The patty-or-buns dilemma is entirely subjective, but it’s one that epitomizes the evolution of video games and what’s classified as a core mechanic. Whereas works such as Super Mario Bros. and Doom (1993) defined platformers and first-person shooters, some of 2021’s critical hits—Death’s Door, It Takes Two, or Housemarque’s Returnal, a Yoko Taro favorite—turn conventional labels on their head by treating narrative tone, environmental effects, and heavily stylized action sequences as thematic equals. 

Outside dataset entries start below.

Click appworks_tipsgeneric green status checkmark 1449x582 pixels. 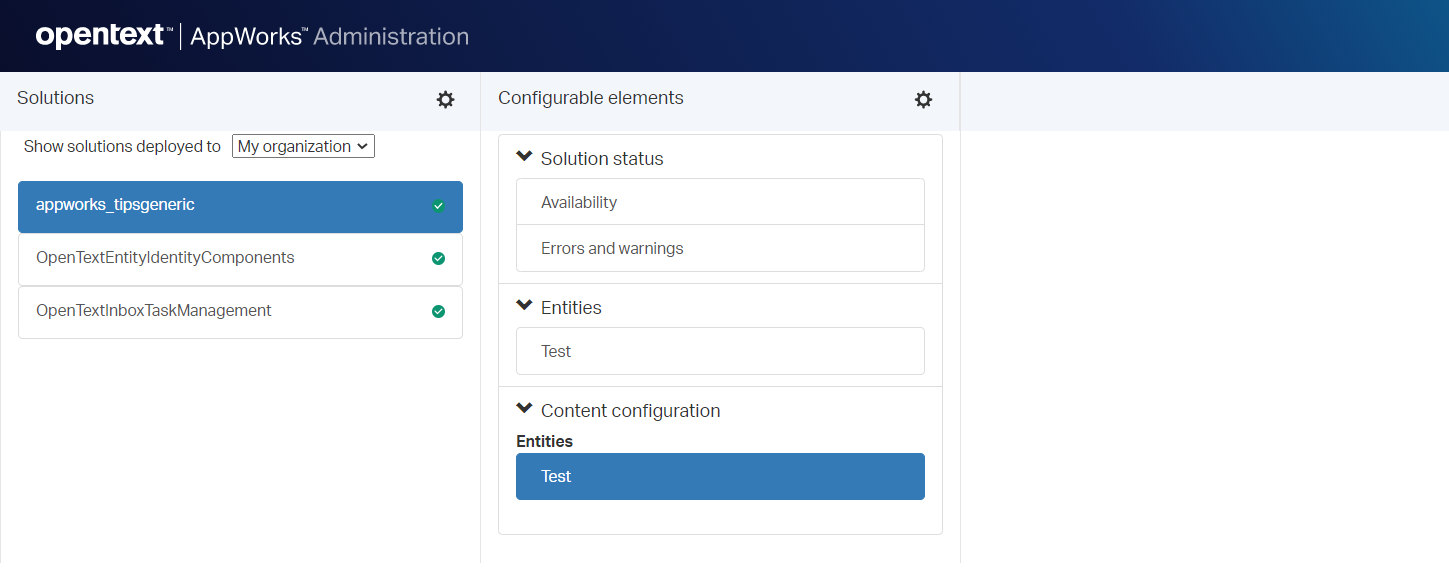438,206
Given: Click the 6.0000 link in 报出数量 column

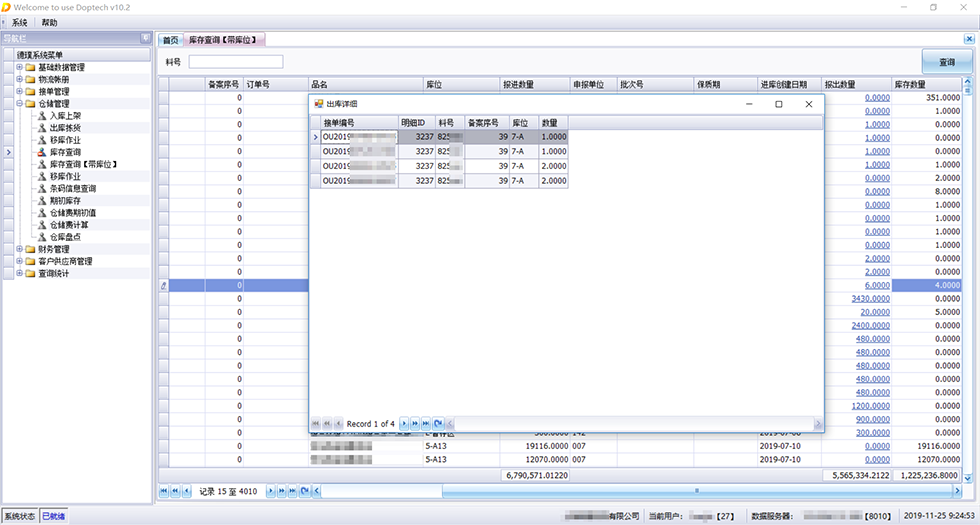Looking at the screenshot, I should pos(877,285).
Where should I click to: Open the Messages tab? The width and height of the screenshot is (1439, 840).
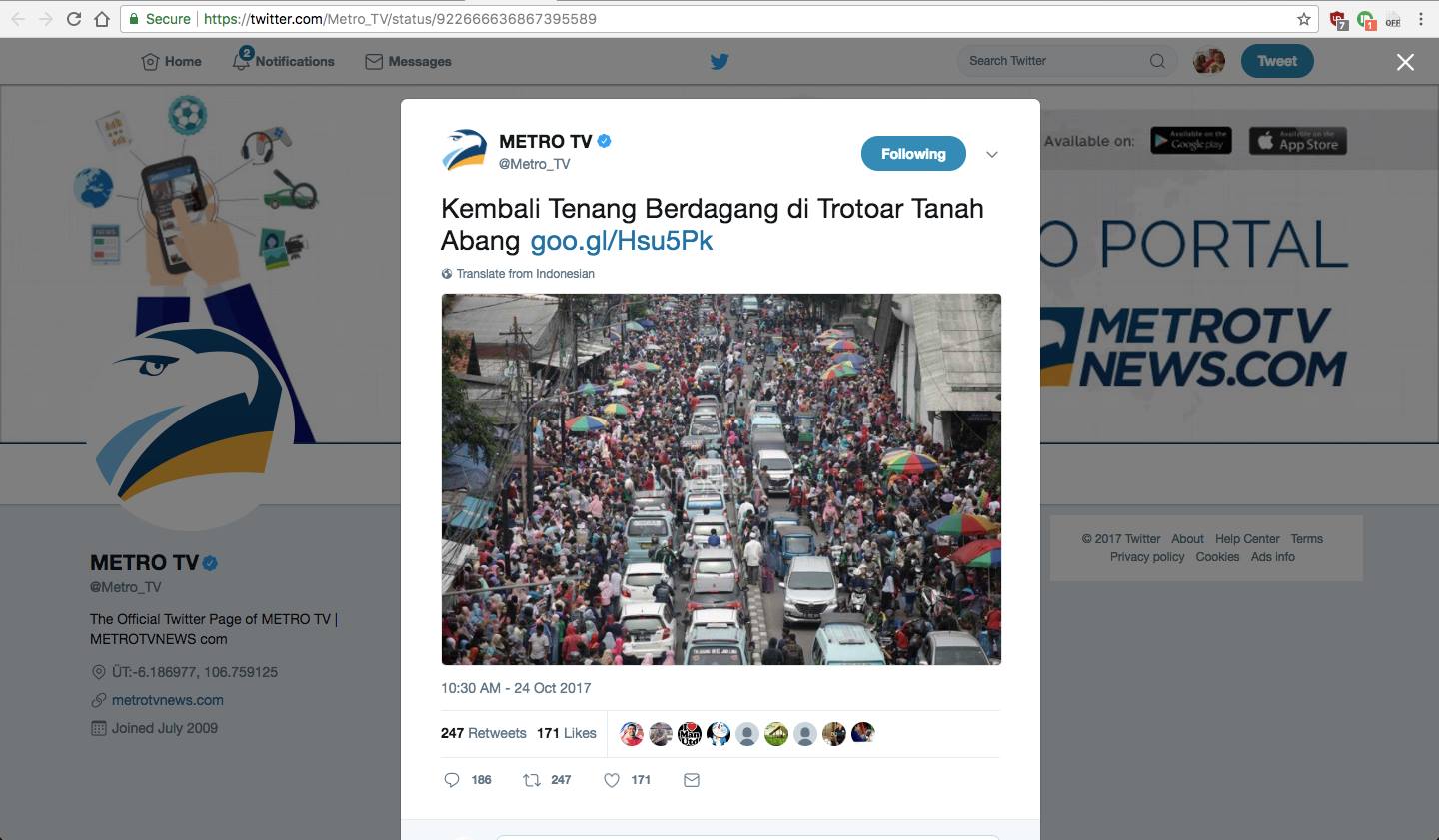[x=409, y=62]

Take Returnal for example. The PlayStation Studios exclusive is, as advertised, a weird-as-hell sci-fi shooter that’s more Ridley Scott than Prometheus. It’s also a rogue-like on hallucinogens that uses time loops, Metroid biomes, sentient flora, retro-futuristic menus, DualSense oddities, neon-lit projectiles, Bobby Krlic’s “malevolent soundscape,” and a badass alien sword, all to demonstrate why “the world should release more bullet hell games,” according to Taro. It uses the entire box of crayons, to the point where colors rely on each other to be distinct, and while creatives at Square Enix have done this in previous games (see Chrono Trigger, Nier: Automata), they’ve often been limited by technology or the burden of binding narratives to gameplay.

“No matter what kind of story I write, there will be a certain number of players that will say ‘I don’t want a story. Just give me gameplay,’” comments Taro. “As such, I try to create the game in a way that the gameplay makes sense even if you’re not paying attention to the story. Because of that, I try not to think of it as improving my writing techniques, rather, that I aim to increase the time in which players are playing the game. I’m not at all sad if people completely disregard dialog. As long as I go look at pictures of kittens or something, I’ll feel better.”

Kittens are inherently cute, but being able to write a great story and build gameplay without sacrificing player interest is impressive. Tetsuya Nomura’s Final Fantasy VII Remake and Mobius Digital’s Outer Wilds hit those marks, albeit in completely different ways. As Santa Monica Studio’s Alanah Pearce noted on an episode of her Play, Watch, Listen podcast, many creatives in gaming don’t take advantage of the full storytelling and narrative potential of games, simply because they don’t know how to.

Writers and development teams are stuck trying to tell engaging stories while also keeping up with the rapid progression of technology—and also the limitations of those same tools. As Taro points out, much of this is due to how difficult it is to categorize games based on elements like play style or physical characteristics.